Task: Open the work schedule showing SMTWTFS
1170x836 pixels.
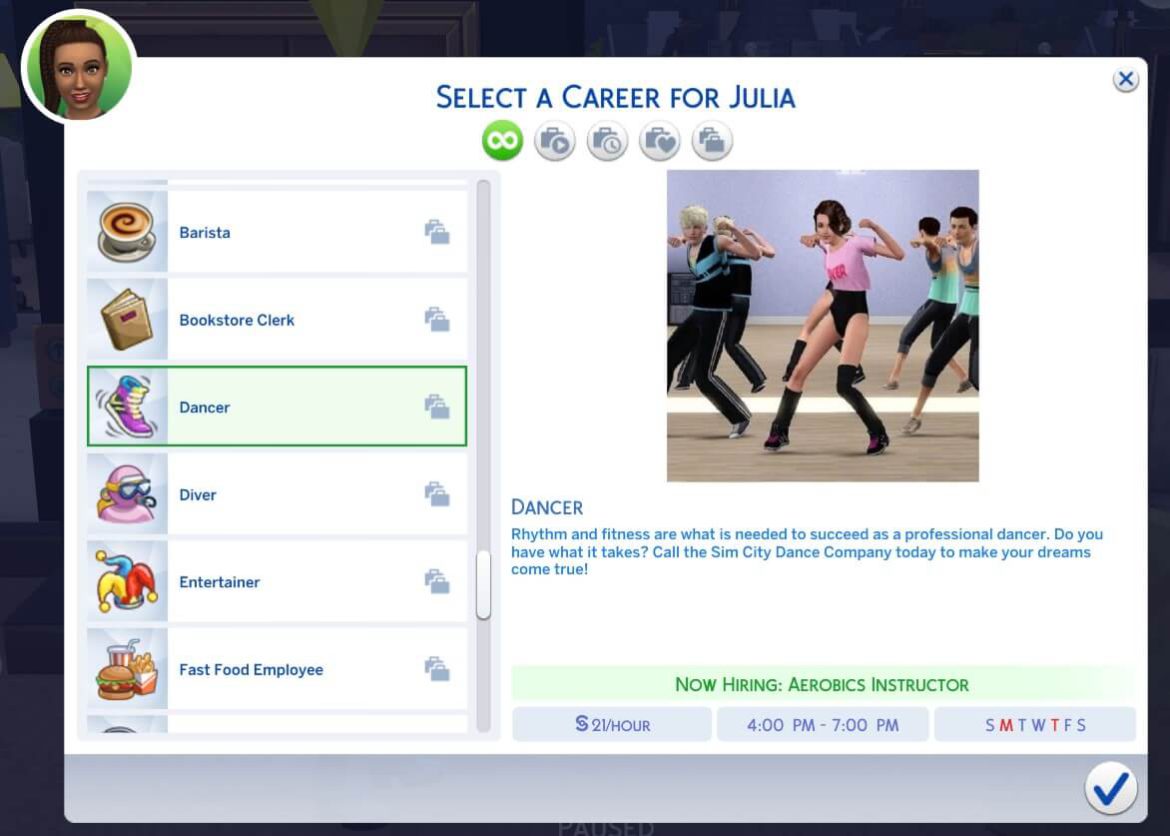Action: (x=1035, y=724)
==
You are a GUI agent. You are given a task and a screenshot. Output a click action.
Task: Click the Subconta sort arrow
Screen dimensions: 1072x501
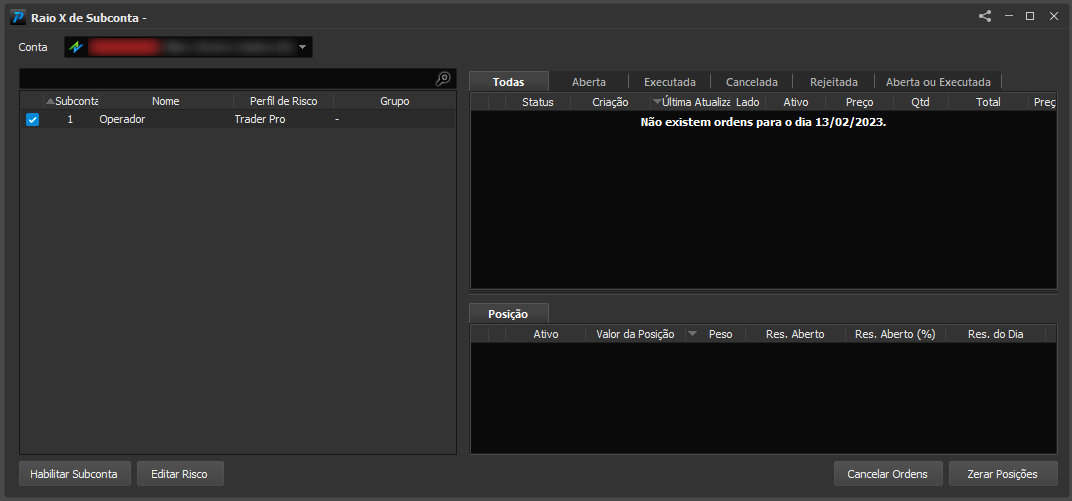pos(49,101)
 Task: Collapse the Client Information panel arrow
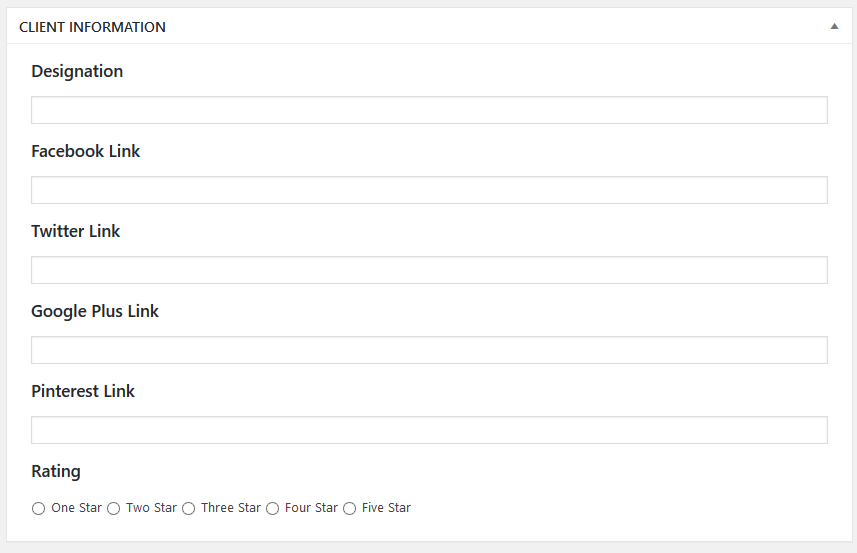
* * *
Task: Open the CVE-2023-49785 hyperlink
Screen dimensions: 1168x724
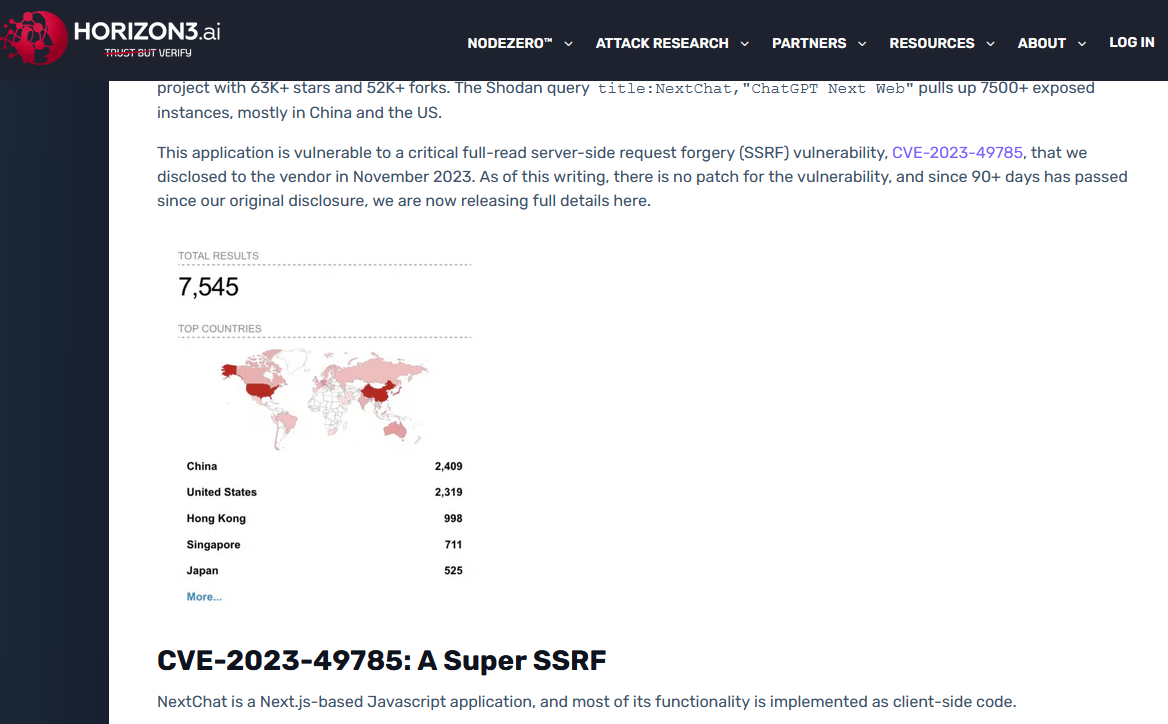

Task goal: Copy out the lines above with "Open" in them.

Solution to this exercise:
Task: Open the work schedule showing SMTWTFS
Task: Open the CVE-2023-49785 hyperlink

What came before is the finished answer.